> [Problem description]
Report how many lines of the material below contain the string "yellow", with case counting. Give only the number.

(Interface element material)
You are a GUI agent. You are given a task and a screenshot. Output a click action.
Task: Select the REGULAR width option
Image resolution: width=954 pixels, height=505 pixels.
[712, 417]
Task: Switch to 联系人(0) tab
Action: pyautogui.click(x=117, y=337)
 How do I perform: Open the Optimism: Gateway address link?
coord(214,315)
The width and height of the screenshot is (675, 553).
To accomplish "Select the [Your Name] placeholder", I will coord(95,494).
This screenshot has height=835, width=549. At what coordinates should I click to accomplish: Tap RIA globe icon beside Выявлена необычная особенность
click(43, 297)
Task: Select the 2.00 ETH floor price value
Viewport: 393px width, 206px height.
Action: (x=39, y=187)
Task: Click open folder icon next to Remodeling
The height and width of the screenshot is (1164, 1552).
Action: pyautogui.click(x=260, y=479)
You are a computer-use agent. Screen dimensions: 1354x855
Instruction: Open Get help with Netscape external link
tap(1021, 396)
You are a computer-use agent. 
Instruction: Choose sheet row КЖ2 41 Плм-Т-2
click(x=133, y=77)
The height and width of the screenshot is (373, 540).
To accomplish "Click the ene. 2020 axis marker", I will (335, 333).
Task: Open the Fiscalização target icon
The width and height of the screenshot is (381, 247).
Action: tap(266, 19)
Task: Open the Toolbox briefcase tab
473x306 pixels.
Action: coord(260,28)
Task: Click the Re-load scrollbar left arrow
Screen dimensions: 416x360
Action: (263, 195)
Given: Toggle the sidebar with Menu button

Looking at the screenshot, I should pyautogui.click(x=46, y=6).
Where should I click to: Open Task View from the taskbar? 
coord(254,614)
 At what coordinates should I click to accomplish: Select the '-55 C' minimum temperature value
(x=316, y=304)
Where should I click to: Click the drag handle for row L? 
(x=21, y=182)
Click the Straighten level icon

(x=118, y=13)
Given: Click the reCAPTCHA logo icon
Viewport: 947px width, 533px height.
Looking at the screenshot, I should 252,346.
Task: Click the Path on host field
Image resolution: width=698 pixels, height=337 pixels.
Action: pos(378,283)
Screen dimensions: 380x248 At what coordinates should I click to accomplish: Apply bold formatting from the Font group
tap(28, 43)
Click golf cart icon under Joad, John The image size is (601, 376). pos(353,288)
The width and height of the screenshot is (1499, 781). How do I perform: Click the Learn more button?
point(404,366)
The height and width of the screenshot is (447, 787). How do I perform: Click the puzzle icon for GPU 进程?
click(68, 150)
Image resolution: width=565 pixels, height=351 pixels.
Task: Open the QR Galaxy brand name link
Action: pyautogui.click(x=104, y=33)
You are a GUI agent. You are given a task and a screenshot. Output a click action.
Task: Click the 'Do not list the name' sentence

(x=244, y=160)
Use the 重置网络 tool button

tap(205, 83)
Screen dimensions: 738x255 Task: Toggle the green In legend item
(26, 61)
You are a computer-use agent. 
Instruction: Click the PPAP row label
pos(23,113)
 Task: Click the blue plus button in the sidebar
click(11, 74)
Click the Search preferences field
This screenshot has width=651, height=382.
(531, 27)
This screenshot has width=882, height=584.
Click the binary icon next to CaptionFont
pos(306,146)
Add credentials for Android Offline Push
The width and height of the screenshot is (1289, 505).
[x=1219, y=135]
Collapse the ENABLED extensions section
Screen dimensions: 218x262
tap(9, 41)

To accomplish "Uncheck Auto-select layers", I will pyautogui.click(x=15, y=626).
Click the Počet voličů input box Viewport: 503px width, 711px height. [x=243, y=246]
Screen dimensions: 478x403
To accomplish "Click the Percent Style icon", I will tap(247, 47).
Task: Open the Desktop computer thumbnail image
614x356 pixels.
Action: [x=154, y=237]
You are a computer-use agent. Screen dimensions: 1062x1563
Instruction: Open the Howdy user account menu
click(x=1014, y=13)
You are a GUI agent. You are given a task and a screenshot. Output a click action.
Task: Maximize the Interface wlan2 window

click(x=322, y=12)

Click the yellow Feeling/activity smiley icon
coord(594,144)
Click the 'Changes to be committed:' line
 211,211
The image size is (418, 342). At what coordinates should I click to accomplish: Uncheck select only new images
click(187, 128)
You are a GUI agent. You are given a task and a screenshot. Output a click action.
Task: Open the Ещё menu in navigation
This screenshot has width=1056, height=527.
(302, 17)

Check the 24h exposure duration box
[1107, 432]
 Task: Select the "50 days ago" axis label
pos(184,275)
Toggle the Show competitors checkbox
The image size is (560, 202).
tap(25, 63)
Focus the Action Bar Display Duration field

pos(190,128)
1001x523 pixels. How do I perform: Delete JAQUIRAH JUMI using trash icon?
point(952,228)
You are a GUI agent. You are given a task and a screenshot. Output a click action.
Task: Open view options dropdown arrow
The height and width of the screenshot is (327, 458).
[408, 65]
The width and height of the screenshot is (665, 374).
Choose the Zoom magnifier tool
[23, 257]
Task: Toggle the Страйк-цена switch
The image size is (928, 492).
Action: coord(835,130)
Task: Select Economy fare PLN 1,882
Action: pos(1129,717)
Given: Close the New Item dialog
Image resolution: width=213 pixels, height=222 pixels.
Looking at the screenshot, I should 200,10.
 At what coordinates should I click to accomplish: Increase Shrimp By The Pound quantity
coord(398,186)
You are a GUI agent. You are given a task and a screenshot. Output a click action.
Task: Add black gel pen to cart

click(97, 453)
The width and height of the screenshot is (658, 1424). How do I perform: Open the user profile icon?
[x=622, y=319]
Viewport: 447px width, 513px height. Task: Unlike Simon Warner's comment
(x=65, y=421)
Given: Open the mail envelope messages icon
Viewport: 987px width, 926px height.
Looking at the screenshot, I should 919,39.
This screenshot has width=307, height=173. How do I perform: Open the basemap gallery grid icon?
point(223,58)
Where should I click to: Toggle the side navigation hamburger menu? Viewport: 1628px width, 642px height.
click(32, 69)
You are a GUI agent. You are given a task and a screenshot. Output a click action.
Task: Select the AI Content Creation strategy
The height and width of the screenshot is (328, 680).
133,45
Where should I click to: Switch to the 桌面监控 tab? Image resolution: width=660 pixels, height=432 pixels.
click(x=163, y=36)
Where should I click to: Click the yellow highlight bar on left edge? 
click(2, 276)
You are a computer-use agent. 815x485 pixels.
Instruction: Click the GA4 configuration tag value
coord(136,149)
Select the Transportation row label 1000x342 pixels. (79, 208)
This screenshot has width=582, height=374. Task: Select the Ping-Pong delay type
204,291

> [Result]
2